Machine learning (ML) has become a versatile tool for analyzing anomalous diffusion trajectories, yet most existing pipelines are trained on large collections of simulated data. In contrast, experimental trajectories, such as those from single-particle tracking (SPT), are typically scarce and may differ substantially from the idealized models used for simulation, leading to degradation or even breakdown of performance when ML methods are applied to real data. To address this mismatch, we introduce a wavelet-based representation of anomalous diffusion that enables data-efficient learning directly from experimental recordings. This representation is constructed by applying six complementary wavelet families to each trajectory and combining the resulting wavelet modulus scalograms. We first evaluate the wavelet representation on simulated trajectories from the andi-datasets benchmark, where it clearly outperforms both feature-based and trajectory-based methods with as few as 1000 training trajectories and still retains an advantage on large training sets. We then use this representation to learn directly from experimental SPT trajectories of fluorescent beads diffusing in F-actin networks, where the wavelet representation remains superior to existing alternatives for both diffusion-exponent regression and mesh-size classification. In particular, when predicting the diffusion exponents of experimental trajectories, a model trained on 1200 experimental tracks using the wavelet representation achieves significantly lower errors than state-of-the-art deep learning models trained purely on $10^6$ simulated trajectories. We associate this data efficiency with the emergence of distinct scale fingerprints disentangling underlying diffusion mechanisms in the wavelet spectra.

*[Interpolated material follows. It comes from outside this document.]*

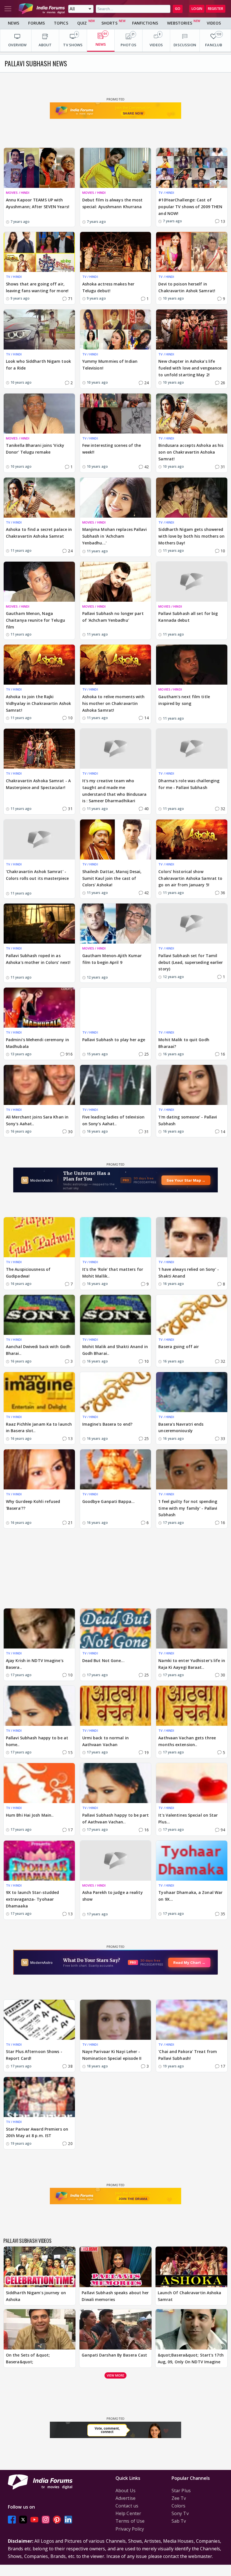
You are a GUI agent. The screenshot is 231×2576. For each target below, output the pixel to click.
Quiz (82, 23)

翻译：机器学习已成为分析异常扩散轨迹的通用工具，但现有方法大多基于大量模拟数据进行训练。相比之下，实验轨迹（如单粒子追踪所得）通常稀缺，且可能与模拟所用的理想化模型存在显著差异，导致机器学习方法应用于真实数据时性能下降甚至失效。为解决这一不匹配问题，我们提出一种基于小波的异常扩散表示方法，能够直接从实验记录中实现数据高效学习。该表示通过将六种互补小波族应用于每条轨迹，并融合所得的小波模量尺度图构建而成。我们首先在andi-datasets基准的模拟轨迹上评估小波表示方法，结果显示仅用1000条训练轨迹时，其性能已明显优于基于特征和基于轨迹的方法，且在大规模训练集上仍保持优势。随后，我们利用该表示方法直接学习荧光微球在F-肌动蛋白网络中扩散的实验单粒子追踪轨迹，结果表明小波表示在扩散指数回归和网格尺寸分类任务中均优于现有方法。特别地，在预测实验轨迹的扩散指数时，使用小波表示基于1200条实验轨迹训练的模型，其误差显著低于完全基于$10^6$条模拟轨迹训练的最先进深度学习模型。我们将这种数据高效性归因于小波谱中解耦潜在扩散机制的独特尺度指纹的出现。